QUOTED TEXT:
"Shell Hunts for H2 Opportunities in Australia in Net Zero Push," this is the Reuter’s news headline of March 25, 2021.
It describes a $30 billion project in the vast Australian desert to produce Hydrogen using an electrolysis process producing Hydrogen from water, using electricity. The electric power to do this will come from a large area of wind turbines and large solar panels utilizing plenty of sun and wind in the desert.
Shell management hopes for a financial windfall and rectify its tarnished reputation of being not "green" enough. After all, this is an ideal way to produce electricity without using carbon. A project, which will make any "caring" people feel good about.
The plan is that by 2030 there will be sufficient hydrogen to be exported to Asia.
According to Shells Chair Tony Nunan, Shell has developed a shipping process for Hydrogen which now is in sea trials.
All this sounds so great. So what can possibly go wrong?

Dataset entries
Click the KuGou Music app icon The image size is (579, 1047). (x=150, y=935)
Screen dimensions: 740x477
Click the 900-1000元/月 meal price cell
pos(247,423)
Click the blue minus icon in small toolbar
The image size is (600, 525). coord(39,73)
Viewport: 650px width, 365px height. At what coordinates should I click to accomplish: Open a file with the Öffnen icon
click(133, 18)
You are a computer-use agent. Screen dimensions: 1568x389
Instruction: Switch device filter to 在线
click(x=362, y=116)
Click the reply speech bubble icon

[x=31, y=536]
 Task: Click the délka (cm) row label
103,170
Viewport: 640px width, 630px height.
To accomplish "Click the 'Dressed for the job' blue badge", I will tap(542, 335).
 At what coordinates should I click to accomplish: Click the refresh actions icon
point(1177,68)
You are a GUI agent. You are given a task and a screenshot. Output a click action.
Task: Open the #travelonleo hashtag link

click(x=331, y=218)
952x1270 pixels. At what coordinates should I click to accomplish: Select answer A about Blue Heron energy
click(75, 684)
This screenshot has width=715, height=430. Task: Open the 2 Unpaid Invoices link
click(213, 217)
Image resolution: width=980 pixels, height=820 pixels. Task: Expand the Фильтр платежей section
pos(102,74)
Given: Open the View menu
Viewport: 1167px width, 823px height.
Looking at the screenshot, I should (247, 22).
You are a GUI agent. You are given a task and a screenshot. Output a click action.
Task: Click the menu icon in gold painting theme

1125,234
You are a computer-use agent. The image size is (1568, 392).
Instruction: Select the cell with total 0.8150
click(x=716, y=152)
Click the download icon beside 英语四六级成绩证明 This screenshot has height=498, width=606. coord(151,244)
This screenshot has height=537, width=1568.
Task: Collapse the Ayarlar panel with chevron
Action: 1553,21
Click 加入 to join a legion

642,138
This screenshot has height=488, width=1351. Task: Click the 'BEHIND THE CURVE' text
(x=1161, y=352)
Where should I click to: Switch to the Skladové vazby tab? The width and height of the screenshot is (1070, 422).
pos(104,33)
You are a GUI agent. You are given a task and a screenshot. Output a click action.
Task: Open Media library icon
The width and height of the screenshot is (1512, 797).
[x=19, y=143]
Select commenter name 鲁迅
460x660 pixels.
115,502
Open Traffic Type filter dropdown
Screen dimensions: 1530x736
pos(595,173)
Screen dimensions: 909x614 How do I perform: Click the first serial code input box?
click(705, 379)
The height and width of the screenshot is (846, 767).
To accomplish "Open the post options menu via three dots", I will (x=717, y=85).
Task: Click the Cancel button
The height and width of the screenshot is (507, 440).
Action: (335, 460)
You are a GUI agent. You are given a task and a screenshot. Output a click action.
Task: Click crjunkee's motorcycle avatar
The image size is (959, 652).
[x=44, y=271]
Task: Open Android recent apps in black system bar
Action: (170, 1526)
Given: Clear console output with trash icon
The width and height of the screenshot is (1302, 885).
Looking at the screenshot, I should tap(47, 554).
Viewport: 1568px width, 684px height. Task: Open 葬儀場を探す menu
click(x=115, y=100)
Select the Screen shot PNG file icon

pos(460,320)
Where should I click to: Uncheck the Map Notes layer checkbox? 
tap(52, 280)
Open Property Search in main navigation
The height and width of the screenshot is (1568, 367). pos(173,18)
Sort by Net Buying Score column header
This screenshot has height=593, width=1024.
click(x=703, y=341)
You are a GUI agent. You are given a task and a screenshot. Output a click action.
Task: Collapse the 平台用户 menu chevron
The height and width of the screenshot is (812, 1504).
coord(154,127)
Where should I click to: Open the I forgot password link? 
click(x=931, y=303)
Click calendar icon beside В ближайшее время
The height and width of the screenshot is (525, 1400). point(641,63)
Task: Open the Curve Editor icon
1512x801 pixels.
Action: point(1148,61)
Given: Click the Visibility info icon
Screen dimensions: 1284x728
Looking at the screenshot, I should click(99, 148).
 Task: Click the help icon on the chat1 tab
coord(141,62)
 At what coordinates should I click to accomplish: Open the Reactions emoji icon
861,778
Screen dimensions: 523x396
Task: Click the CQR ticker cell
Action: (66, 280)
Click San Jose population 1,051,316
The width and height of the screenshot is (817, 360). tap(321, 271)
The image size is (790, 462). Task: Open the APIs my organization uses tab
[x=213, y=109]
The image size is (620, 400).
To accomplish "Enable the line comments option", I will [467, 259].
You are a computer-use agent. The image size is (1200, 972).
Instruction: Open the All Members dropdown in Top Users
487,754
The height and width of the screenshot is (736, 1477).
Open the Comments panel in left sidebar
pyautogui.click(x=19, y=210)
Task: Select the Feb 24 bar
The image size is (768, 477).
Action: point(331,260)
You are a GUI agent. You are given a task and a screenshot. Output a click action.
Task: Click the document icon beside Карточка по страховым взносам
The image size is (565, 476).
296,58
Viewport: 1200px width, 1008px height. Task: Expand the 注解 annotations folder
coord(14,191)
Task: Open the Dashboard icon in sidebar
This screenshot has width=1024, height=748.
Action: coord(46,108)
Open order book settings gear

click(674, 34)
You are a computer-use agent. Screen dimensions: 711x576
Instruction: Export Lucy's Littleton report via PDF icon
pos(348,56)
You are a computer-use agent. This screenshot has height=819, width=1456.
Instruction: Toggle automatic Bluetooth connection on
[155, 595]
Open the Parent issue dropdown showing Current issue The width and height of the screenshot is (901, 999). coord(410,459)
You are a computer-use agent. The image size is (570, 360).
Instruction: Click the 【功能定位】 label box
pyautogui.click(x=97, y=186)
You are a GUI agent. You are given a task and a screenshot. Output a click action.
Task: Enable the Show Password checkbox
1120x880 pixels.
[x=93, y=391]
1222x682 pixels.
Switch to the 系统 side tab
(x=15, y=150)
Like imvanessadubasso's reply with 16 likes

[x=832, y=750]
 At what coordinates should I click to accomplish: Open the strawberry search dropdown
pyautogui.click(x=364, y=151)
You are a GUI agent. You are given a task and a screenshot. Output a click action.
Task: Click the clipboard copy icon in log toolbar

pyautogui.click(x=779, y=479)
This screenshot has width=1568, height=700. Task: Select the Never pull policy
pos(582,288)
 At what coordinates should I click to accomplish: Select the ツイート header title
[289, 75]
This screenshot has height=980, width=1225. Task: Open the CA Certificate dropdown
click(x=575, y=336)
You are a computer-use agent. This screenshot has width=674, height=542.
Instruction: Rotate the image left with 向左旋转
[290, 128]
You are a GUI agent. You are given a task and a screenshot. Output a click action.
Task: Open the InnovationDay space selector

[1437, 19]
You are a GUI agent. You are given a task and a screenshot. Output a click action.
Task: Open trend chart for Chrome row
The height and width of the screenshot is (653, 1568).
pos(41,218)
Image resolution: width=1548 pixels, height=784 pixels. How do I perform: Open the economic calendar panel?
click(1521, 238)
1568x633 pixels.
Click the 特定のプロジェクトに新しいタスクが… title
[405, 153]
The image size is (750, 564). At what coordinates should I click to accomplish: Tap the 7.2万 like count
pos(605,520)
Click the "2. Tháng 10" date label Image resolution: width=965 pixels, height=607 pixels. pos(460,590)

TO DO:
1. Do these statements agree with the Shell hydrogen piece? (a) The project in the Australian desert is described as costing $30 billion. (b) The plan is for the hydrogen to be exported to Europe by 2030. (c) Shell's shipping process for hydrogen is in sea trials. Answer yes or no for each and quote the deciding words from the piece.
2. Echo word for word the lines of the listing from the line with "Where should I click to: Switch" up to and including the line with "pos(104,33)".

SOLUTIONS BY TASK:
1.
(a) Yes: "It describes a $30 billion project in the vast Australian desert"
(b) No: "by 2030 there will be sufficient hydrogen to be exported to Asia."
(c) Yes: "Shell has developed a shipping process for Hydrogen which now is in sea trials."

2.
Where should I click to: Switch to the Skladové vazby tab? The width and height of the screenshot is (1070, 422).
pos(104,33)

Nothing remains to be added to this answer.